De multiples rebondissements dans le dossier

Eva Loubrieu ne profite pas de cette quiétude très longtemps. Alors qu'en 2013, deux juges d'instruction d'Evry estiment que les charges ne sont pas suffisantes pour un procès, la chambre de l'instruction de la cour d'appel, elle, décide de renvoyer l'affaire devant les assises, considérant notamment que les plaignantes ne peuvent pas être "suspectes de calculs politiques" et que leurs "mœurs libres" n'excluent pas "des abus sexuels". Le renvoi est validé par la Cour de cassation le 3 avril 2015. Entre-temps, Georges Tron a été confirmé dans son fauteuil de maire.

Imaginez un homme qui vous a violée, qui est réélu maire en 2014, sur les lieux des crimes… Insupportable. Au niveau émotionnel, il n'y a jamais eu de pause.Eva Loubrieuà franceinfo

Les rebondissements continuent fin 2017. Le procès de Georges Tron et Brigitte Gruel s'ouvre, comme prévu, le 12 décembre. Mais quatre jours plus tard, il est ajourné à la suite de multiples incidents. D'abord, l'impartialité du président de la cour d'assises est mise en doute, lors de l'interrogatoire de Virginie Ettel, au troisième jour du procès. Le soir même, un sujet d'"Envoyé spécial" diffusé sur France 2 jette le trouble : Virginie Ettel est interviewée face caméra. Une ancienne attachée parlementaire, appelée à témoigner quelques jours plus tard devant la cour d'assises, est également interrogée.
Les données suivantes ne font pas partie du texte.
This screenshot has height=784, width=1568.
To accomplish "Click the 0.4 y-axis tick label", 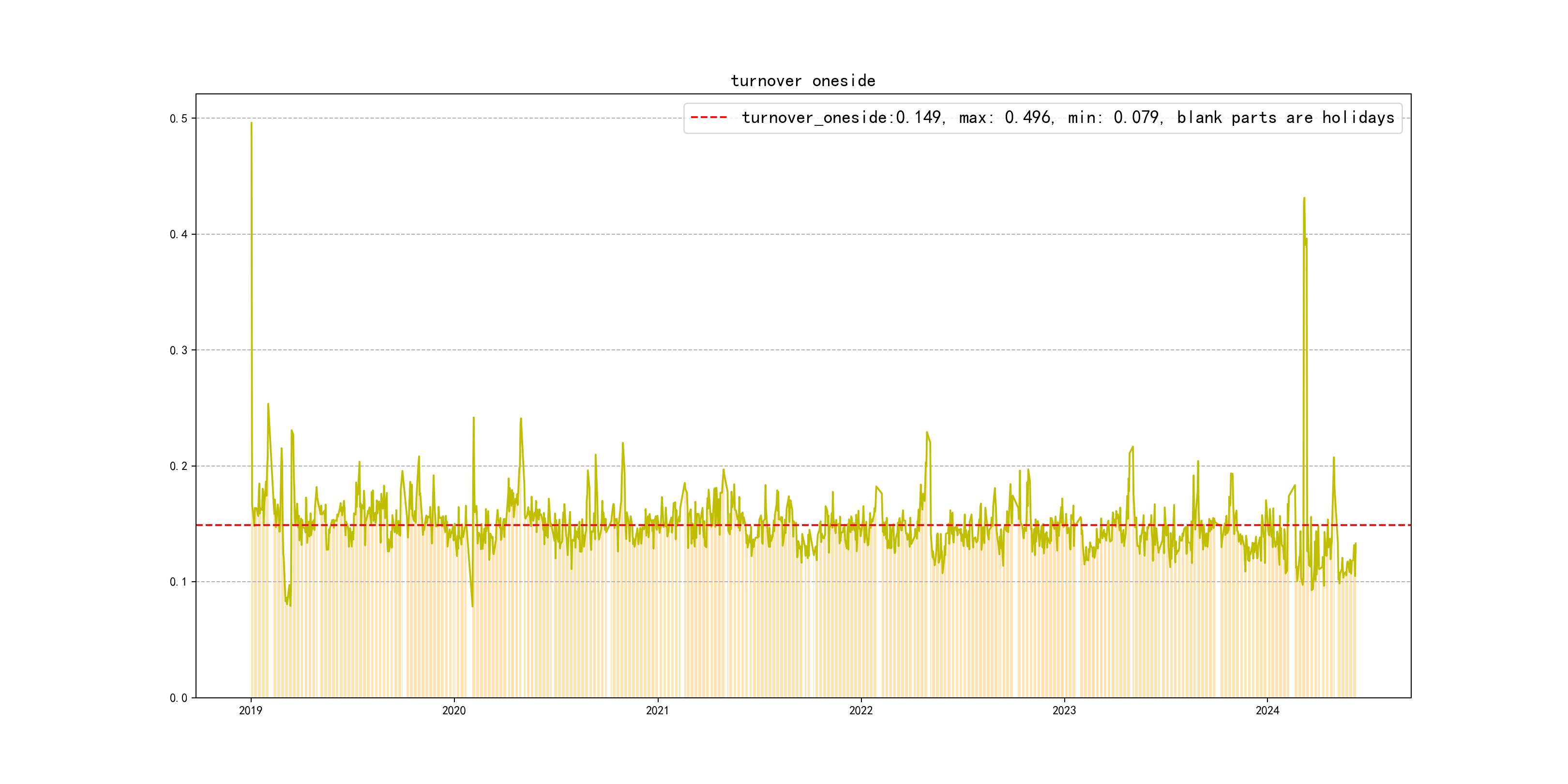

Le lendemain matin, la défense de Georges Tron s'en offusque et demande le renvoi du procès. La cour d'assises refuse. En début d'après-midi, Eric Dupond-Moretti, l'avocat de l'accusé, joue son va-tout. Il révèle le contenu d'une conversation privée entre le président de la cour d'assises et des avocats. Selon Eric Dupond-Moretti, le magistrat a confié qu'il aurait préféré "que ce soit une femme qui préside". L'audience est suspendue. Finalement, le président de la cour renvoie le procès, en mettant en avant le retard pris dans les débats.
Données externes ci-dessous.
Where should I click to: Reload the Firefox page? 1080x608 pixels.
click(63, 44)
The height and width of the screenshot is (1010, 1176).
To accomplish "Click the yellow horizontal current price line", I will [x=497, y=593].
"Cela fera partie de moi pour toujours"

"Ce procès avorté m'a replongée dans l'attente", réagit Eva Loubrieu. Les larmes lui montent aux yeux. "Je me suis dit : 'Jamais je n'aurai un espace dans ma tête pour vivre autrement qu'à travers le souvenir de ces actes subis'." Le contexte avait ajouté à la fébrilité des débats. Les accusations de viol et de harcèlement sexuel à l'encontre du producteur hollywoodien Harvey Weinstein, suivies du mouvement #MeToo, étaient dans toutes les têtes en décembre 2017. Pour Eva Loubrieu, cela n'a rien changé. "Quand l'affaire Weinstein est sortie, j'étais dans l'enfer de la procédure judiciaire depuis des années." 

Des quatre jours d'audience, elle garde un souvenir amer. "C'était une parodie de justice. On n'avait plus de place pour être entendues." C'est la raison pour laquelle Eva Loubrieu a accepté de nous rencontrer. "Je trouve juste que le point de vue de monsieur Tron ne soit pas le seul à être médiatisé. Mais je pèse mes mots." Elle a aussi décidé, à nouveau, de changer d'avocat. Elle est cette fois représentée par Loïc Guérin.
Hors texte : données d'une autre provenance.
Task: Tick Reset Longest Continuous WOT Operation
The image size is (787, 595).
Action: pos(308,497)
Avec ce procès, Eva Loubrieu a "l'espoir que la justice reconnaisse toute la vérité" pour, un jour, tourner la page. "Je ne crois plus à la politique : j'ai déchiré ma carte d'électrice. Mais je crois encore à la justice", glisse-t-elle dans un sourire, le premier depuis le début de l'entretien. Puis s'interroge à voix haute : "Une fois ma parole déposée, est-ce que j'arriverai à retrouver le sommeil ?" Depuis un accident vasculaire en 2016, elle se fait aider psychologiquement. Le visage à nouveau grave, elle se répond à elle-même : "Cela fera partie de moi pour toujours, je dois faire face à cette évidence."